As of March 2026, there are approximately 90 active NTRK fusion cancer clinical trials. Three TRK inhibitors are FDA-approved: larotrectinib (Vitrakvi, November 2018), entrectinib (Rozlytrek, August 2019), and repotrectinib (Augtyro, November 2023). Active trials focus on resistance-setting second-generation TRK inhibitors, pediatric expansions, adjuvant use, combination strategies, and basket trials that include NTRK fusion as an eligibility criterion alongside other driver alterations.
What is an NTRK fusion and which cancers have them?
NTRK fusions are chromosomal rearrangements that create oncogenic fusion proteins with constitutively active TRK kinase signaling. They occur in ~90% of infantile fibrosarcoma and mammary analogue secretory carcinoma, 2-5% of papillary thyroid cancer, and ~0.2-1% of common cancers (NSCLC, colorectal, breast). In absolute numbers, the NSCLC and colorectal populations are meaningful given the disease prevalence. Pan-cancer NGS testing is increasingly standard, enabling systematic identification.
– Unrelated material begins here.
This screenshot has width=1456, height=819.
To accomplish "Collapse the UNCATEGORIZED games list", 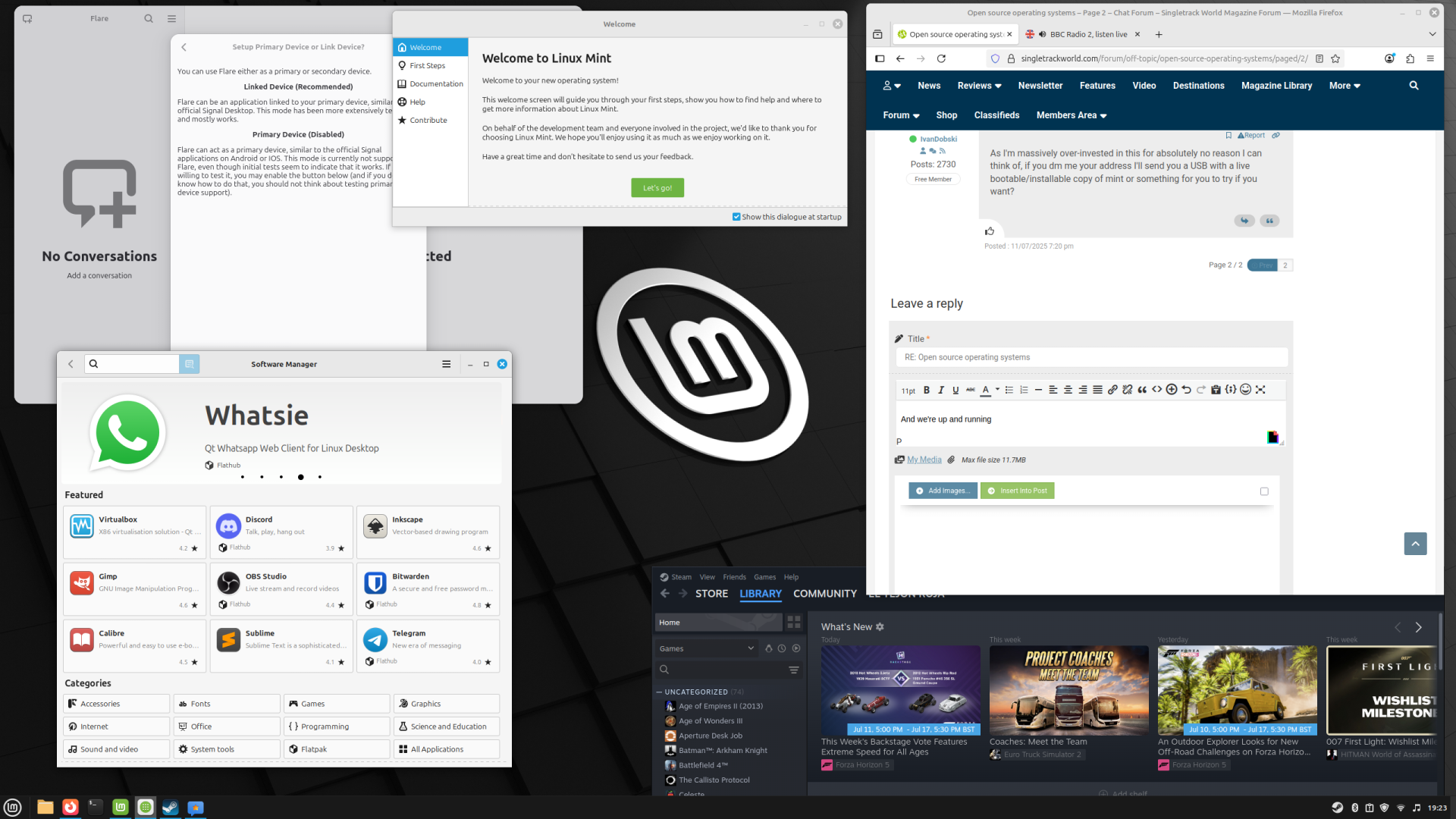I will click(659, 692).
What is the difference between larotrectinib, entrectinib, and repotrectinib?
Larotrectinib (Vitrakvi) is highly selective for TRK only — the cleanest TRK inhibitor. Entrectinib (Rozlytrek) also inhibits ROS1 and ALK, making it useful in NSCLC where these alterations can co-occur or where broader kinase coverage is desirable. Repotrectinib (Augtyro) is the next-generation inhibitor designed specifically to overcome acquired resistance mutations (G595R, G667C) that develop after larotrectinib or entrectinib treatment — the only approved option for this post-TKI setting.
What NTRK resistance mechanisms drive the pipeline?
On-target kinase domain mutations drive approximately 70% of TRK inhibitor resistance. The most clinically relevant are solvent-front mutations (G595R in NTRK1, G623R in NTRK2, G696R in NTRK3) and xDFG mutations (G667C in NTRK1). Repotrectinib and selitrectinib were both designed to retain activity against these mutations. Off-target bypass resistance (KRAS amplification, MET amplification, alternative fusion acquisition) occurs in ~30% of cases and currently has no established second-line targeted approach.